Additionally, maternal duplications of the PWS/AS critical region of the 15q11.2-q13.1 region cause the 15q11 duplication syndrome characterized by developmental delay, intellectual disability, hypotonia, and seizures. The extra copy is most commonly a maternal isodicentric 15q11.2-q13.1 supernumerary chromosome (80% of cases) or a maternal interstitial 15q11.2-q13.1 duplication (20% of cases).

The database of genomic variants mentions that copy number changes in the breakpoint region BP1-BP2 (NIPA1 and TUBGCP5) and u1B-u1B* (SNRPN exons 1 and 2) region have been found in healthy individuals (see http://dgv.tcag.ca/dgv/app/home). According to Stefansson et al. (2008), a deletion of the BP1-BP2 region is present in 0.19% of normal individuals and in 0.55% of schizophrenia patients. More probes for this BP1-BP2 region can be found in the SALSA MLPA Probemix P211 HSP region (RUO).

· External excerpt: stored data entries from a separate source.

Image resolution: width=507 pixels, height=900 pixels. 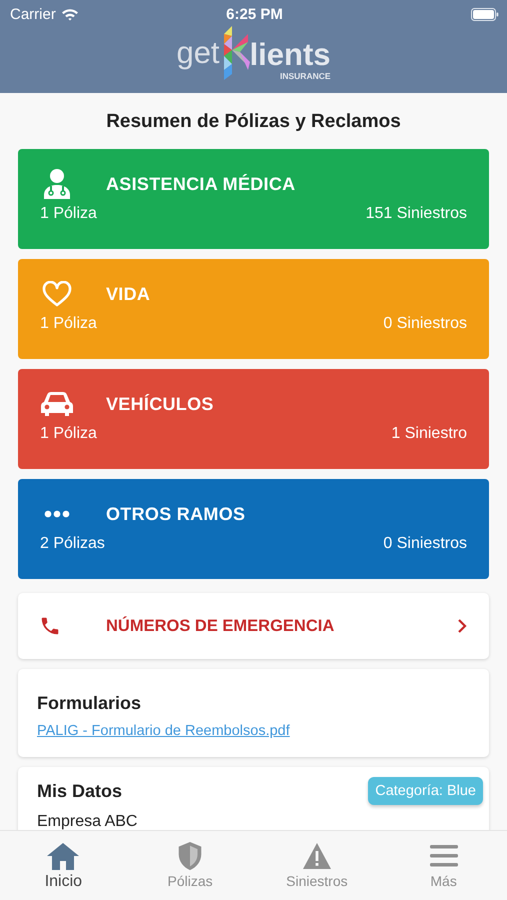 I want to click on carrier-label: Carrier, so click(x=33, y=14).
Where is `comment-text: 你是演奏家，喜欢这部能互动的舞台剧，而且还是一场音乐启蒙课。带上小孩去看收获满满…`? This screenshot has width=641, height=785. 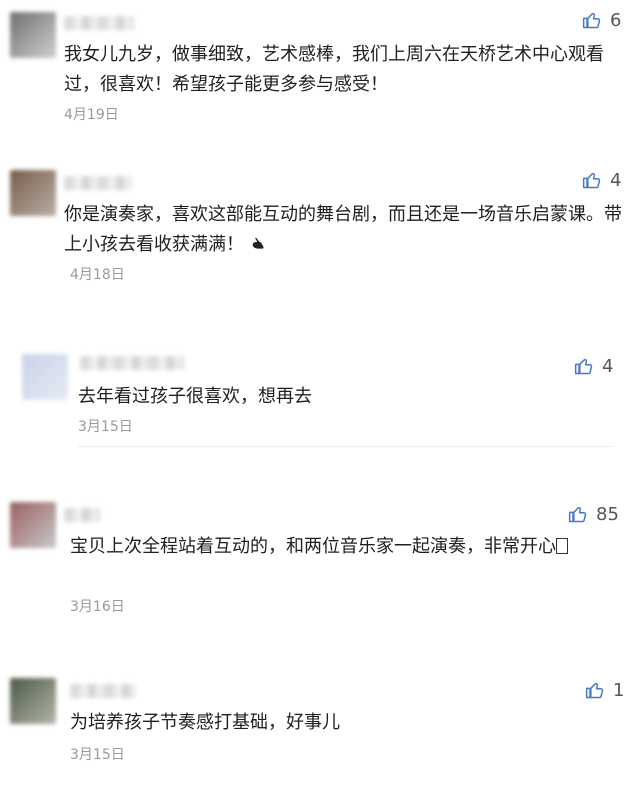 comment-text: 你是演奏家，喜欢这部能互动的舞台剧，而且还是一场音乐启蒙课。带上小孩去看收获满满… is located at coordinates (343, 230).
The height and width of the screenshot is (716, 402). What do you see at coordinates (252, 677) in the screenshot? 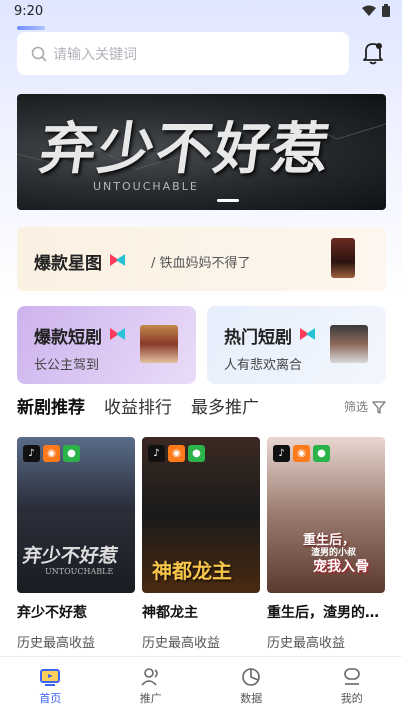
I see `pie-chart-icon` at bounding box center [252, 677].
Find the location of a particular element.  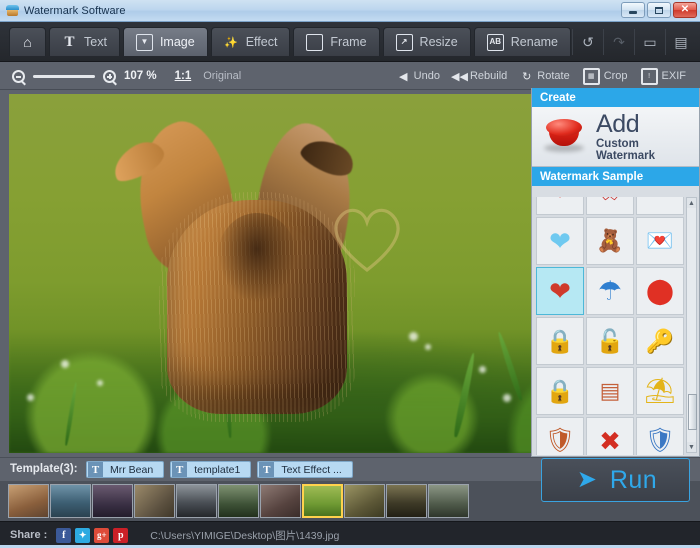

maximize-button is located at coordinates (659, 10).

Update of the EMQN/ACGS best practice guidelines for molecular analysis of Prader-Willi and Angelman syndromes | European Journal of Human Genetics (nature.com)
https://www.ncbi.nlm.nih.gov/books/NBK1330/ (PWS), https://www.ncbi.nlm.nih.gov/books/NBK1144/ (AS), and https://www.ncbi.nlm.nih.gov/books/NBK367946/ (15q11 Duplication Syndrome).

Probemix content
The SALSA MLPA Probemix ME028-D1 Prader-Willi/Angelman contains 49 (MS-)MLPA probes with amplification products between 129 and 481 nucleotides (nt). 36 probes are target probes of which eight contain a HhaI recognition site and provide information on the methylation status of the 15q11 chromosomal region. All probes present will also give information on copy number changes in the analysed sample. In addition, 11 reference probes are included that are not affected by HhaI digestion and detect genes located outside the 15q11 region. Also, two digestion control probes are included in this probemix indicating whether or not restriction endonuclease digestion in the MS-MLPA reaction was complete. Complete probe sequences and the identity of the genes detected by the reference probes are available online (www.mrcholland.com).

This probemix contains nine quality control fragments generating amplification products between 64 and 105 nt: four DNA Quantity fragments (Q-fragments), two DNA Denaturation fragments (D-fragments), one Benchmark fragment, and one chromosome X and one chromosome Y-specific fragment. More information on how to interpret observations on these control fragments can be found in the MS-MLPA General Protocol and online at www.mrcholland.com.